Lula criticou as guerras em andamento no mundo e repetiu a fala do presidente da Turquia, Recep Tayyip Erdogan, na Assembleia Geral das Nações Unidas, em setembro deste ano, de que a Faixa de Gaza se tornou “o maior cemitério de crianças e mulheres do mundo”.
“Essa insensatez agora se espalha para a Cisjordânia e para o Líbano. Evitar uma escalada e iniciar negociações de paz também é crucial no conflito entre Ucrânia e Rússia”, disse o presidente brasileiro, no evento presidido pelo presidente russo, Vladimir Putin.
“No momento em que enfrentamos duas guerras com potencial de se tornarem globais, é fundamental resgatar nossa capacidade de trabalhar juntos em prol de objetivos comuns. Por isso, o lema da presidência brasileira será Fortalecendo a Cooperação do Sul Global para uma Governança mais Inclusiva e Sustentável”, anunciou o presidente.
Agendas comuns
Durante o discurso, Lula ainda agradeceu o apoio dos membros do Brics à presidência brasileira do G20, em 2024, e aos temas defendidos pelo Brasil para a redução das desigualdades no mundo, como a taxação dos super-ricos e o combate à fome.
“Nossos países implementaram nas últimas décadas políticas sociais exitosas que podem servir de exemplo para o resto do mundo”, declarou, convidando os países a integrarem a Aliança Global contra a Fome e a Pobreza, que será lançada oficialmente na Cúpula de Líderes do G20, bloco das 19 maiores economias do mundo, da União Europeia e União Africana.
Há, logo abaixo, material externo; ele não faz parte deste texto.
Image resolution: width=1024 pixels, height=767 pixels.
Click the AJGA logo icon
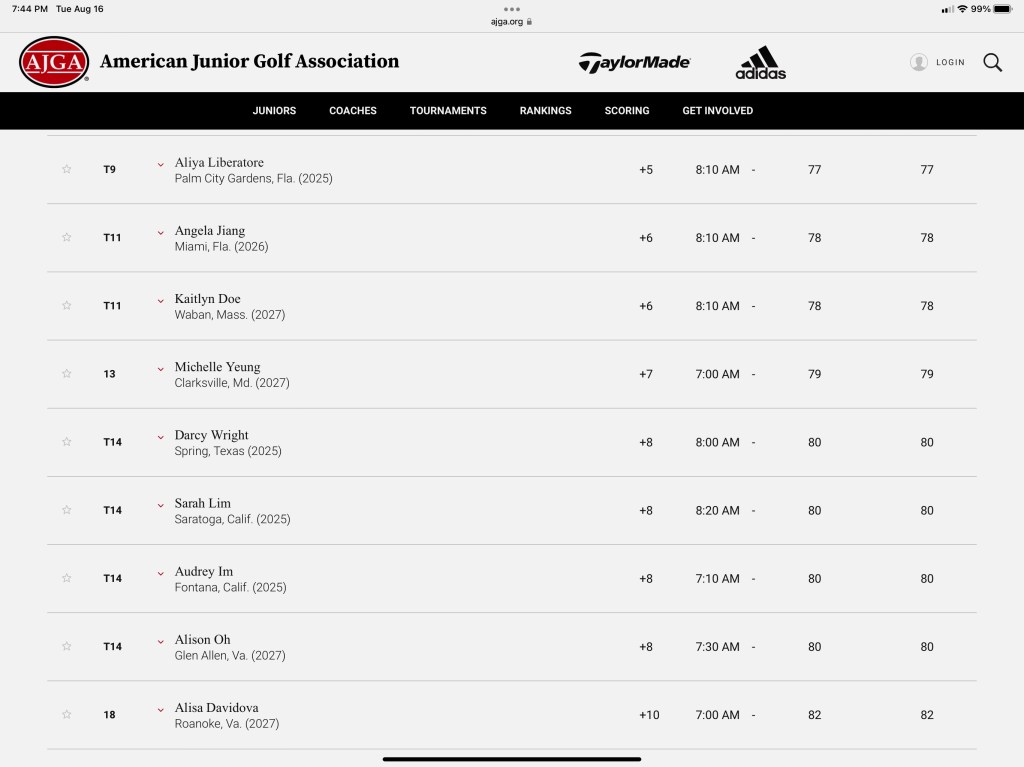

O encontro ocorrerá em novembro, no Rio de Janeiro, quando se encerrará a presidência brasileira.
O presidente recordou ainda da pauta de combate às mudanças climáticas e voltou a cobrar maior empenho dos países ricos no financiamento de medidas de prevenção e mitigação. Para ele, entretanto, também cabe aos países emergentes “fazer sua parte” para limitar o aumento da temperatura global. “Os dados da ciência expressam um sentido de urgência sem precedentes. O planeta é um só e seu futuro depende da ação coletiva”, alertou.
“O Brics é ator incontornável no enfrentamento da mudança do clima. Não há dúvida de que a maior responsabilidade recai sobre os países ricos, cujo histórico de emissões culminou na crise climática que nos aflige hoje. É preciso ir além dos US$ 100 bilhões anuais prometidos e não cumpridos, e reforçar medidas de monitoramento dos compromissos assumidos”, disse o presidente, ao falar sobre a cúpula do clima das Nações Unidas (COP30) de 2025, que será sediada em Belém.